EXCERPTED TEXT:
------------------------------------

Background information
- Born: Christopher William Tomson March 6, 1984 (age 42)
- Origin: Upper Freehold Township, New Jersey
- Genres: Indie rock; indie pop; art pop; baroque pop; worldbeat; alternative rock;
- Occupations: Musician; singer; songwriter;
- Instruments: Drums; percussion; vocals; guitar; piano;
- Years active: 2006-present
- Labels: XL; 30th Century Records; Columbia;
- Member of: Vampire Weekend; Dams of the West; Taper's Choice;
- Website: http://www.vampireweekend.com/

= Chris Tomson =

American singer, songwriter and musician (born 1984)

Christopher William Tomson (born March 6, 1984), commonly known by his initials "CT", is an American singer, songwriter and musician, best known as the drummer for New York–based indie rock band Vampire Weekend. He is also the lead vocalist and guitarist for a side project called Dams of the West, for which he writes and records the entirety of its music.

==Background==
Tomson grew up on a farm in the Imlaystown section of Upper Freehold Township, New Jersey, and later recorded parts of Vampire Weekend's first album there. His father is an engineer whose family is of Irish and Ukrainian heritage (he studied abroad in Ireland in college). His mother is an administrator whose family is of English and German heritage. He graduated from the Peddie School as a salutatorian and then from Columbia University where he studied economics and music. Tomson enjoys photography and is an avid soccer fan; his favorite club is Tottenham Hotspur. Tomson is also a huge fan of Phish, The Band, and the Grateful Dead. After living in the Greenpoint neighborhood of Brooklyn for several years, he moved to Los Angeles in 2019.

------------------------------------

DATA UNDER STUDY:
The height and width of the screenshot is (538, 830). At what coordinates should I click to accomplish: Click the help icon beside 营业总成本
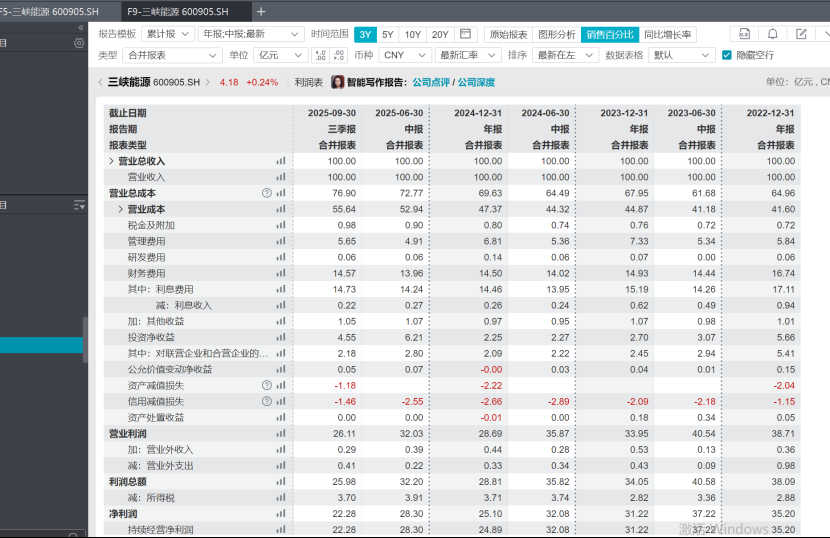267,193
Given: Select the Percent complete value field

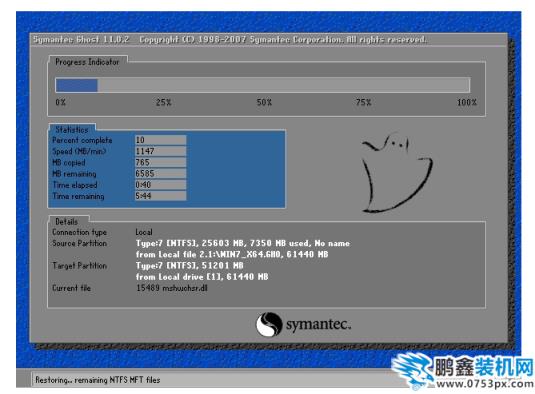Looking at the screenshot, I should [160, 140].
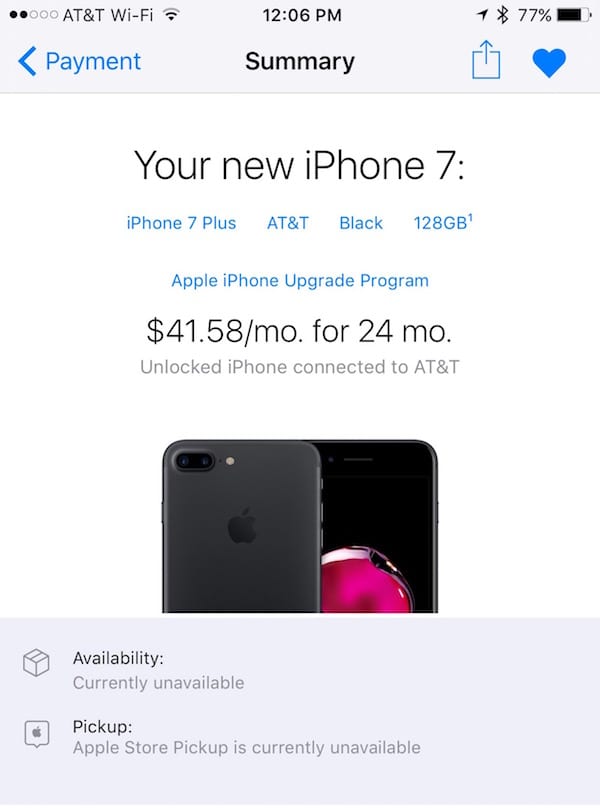Screen dimensions: 600x808
Task: Change the 128GB storage selection
Action: coord(443,223)
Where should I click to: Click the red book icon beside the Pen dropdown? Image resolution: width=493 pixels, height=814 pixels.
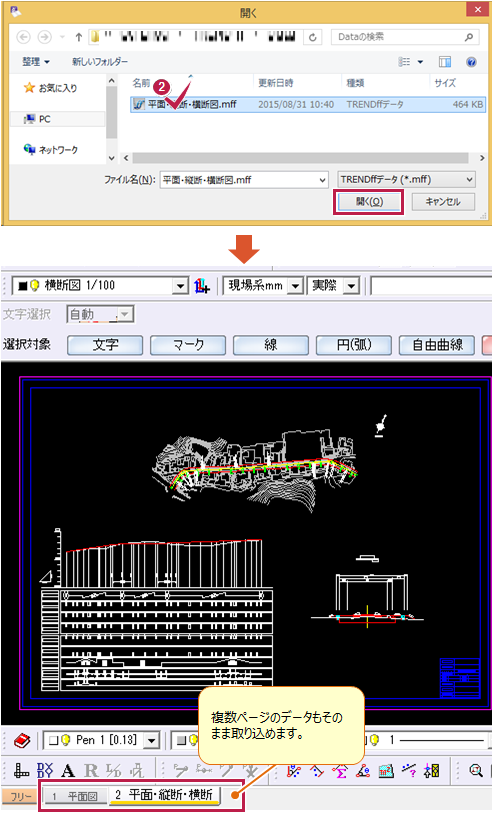[x=22, y=741]
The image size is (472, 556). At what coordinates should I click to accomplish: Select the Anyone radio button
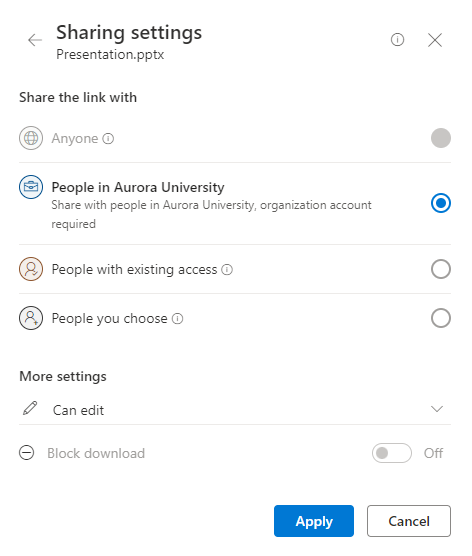tap(441, 138)
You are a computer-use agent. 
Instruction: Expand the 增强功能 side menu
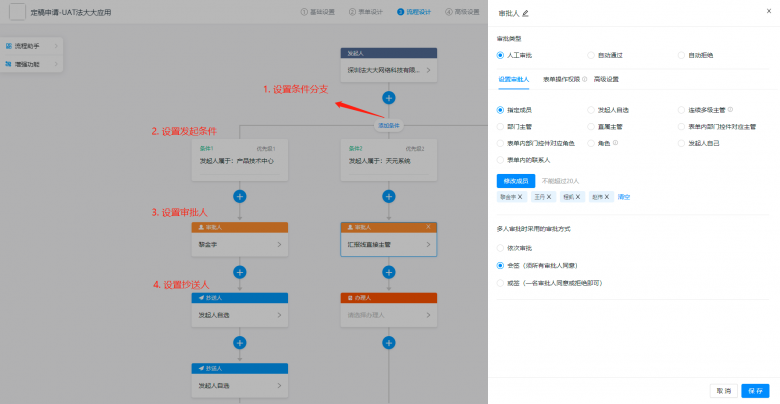28,62

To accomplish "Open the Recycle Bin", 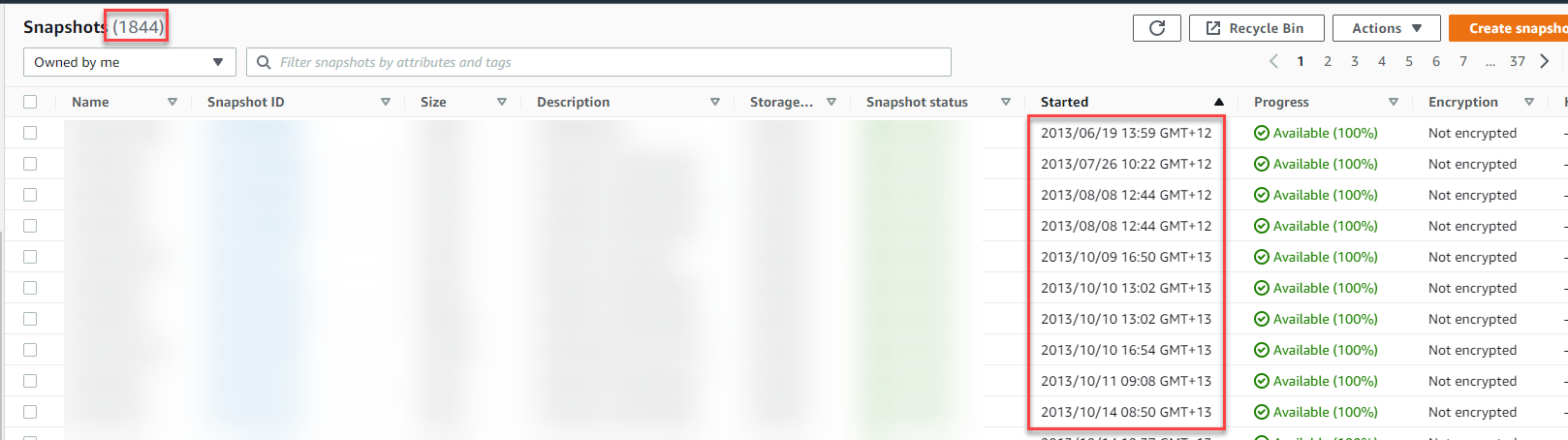I will click(x=1256, y=28).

------------------------------------

TASK INSTRUCTIONS:
a) From the Chris Tomson biography, reproduce the passage word for word, starting with "Background information" and going on through "musician (born 1984)".
b) In the Chris Tomson biography, which soccer club is named as his favorite?
c) Carry the Chris Tomson biography further, picking up after its final sentence.

EXPECTED RESULTS:
a)
Background information
- Born: Christopher William Tomson March 6, 1984 (age 42)
- Origin: Upper Freehold Township, New Jersey
- Genres: Indie rock; indie pop; art pop; baroque pop; worldbeat; alternative rock;
- Occupations: Musician; singer; songwriter;
- Instruments: Drums; percussion; vocals; guitar; piano;
- Years active: 2006-present
- Labels: XL; 30th Century Records; Columbia;
- Member of: Vampire Weekend; Dams of the West; Taper's Choice;
- Website: http://www.vampireweekend.com/

= Chris Tomson =

American singer, songwriter and musician (born 1984)

b) Tottenham Hotspur

c)
In 2008, he was involved in a hit-and-run incident in London after the Shockwaves NME Awards. He was taken to hospital to be treated for neck injuries but was released with no notable injuries.

==Musical career==
Prior to forming Vampire Weekend, Tomson played with Ezra Koenig in the "serious" rap group called L’Homme Run.

Tomson met the members of Vampire Weekend while attending Columbia University—he took music classes with Rostam Batmanglij and started the group in their senior year. The name of the group comes from the movie of the same name that Ezra Koenig and his friends made over a summer vacation. They self-produced their first album after graduation while concurrently working full-time jobs (Tomson worked as an archivist for a record label). Their next three albums—Contra (2010), Modern Vampires of the City (2013), and Father of the Bride (2019)—all reached number one on the US album charts.

In February 2017, Tomson released his first solo album, Youngish American, under the pseudonym Dams of the West.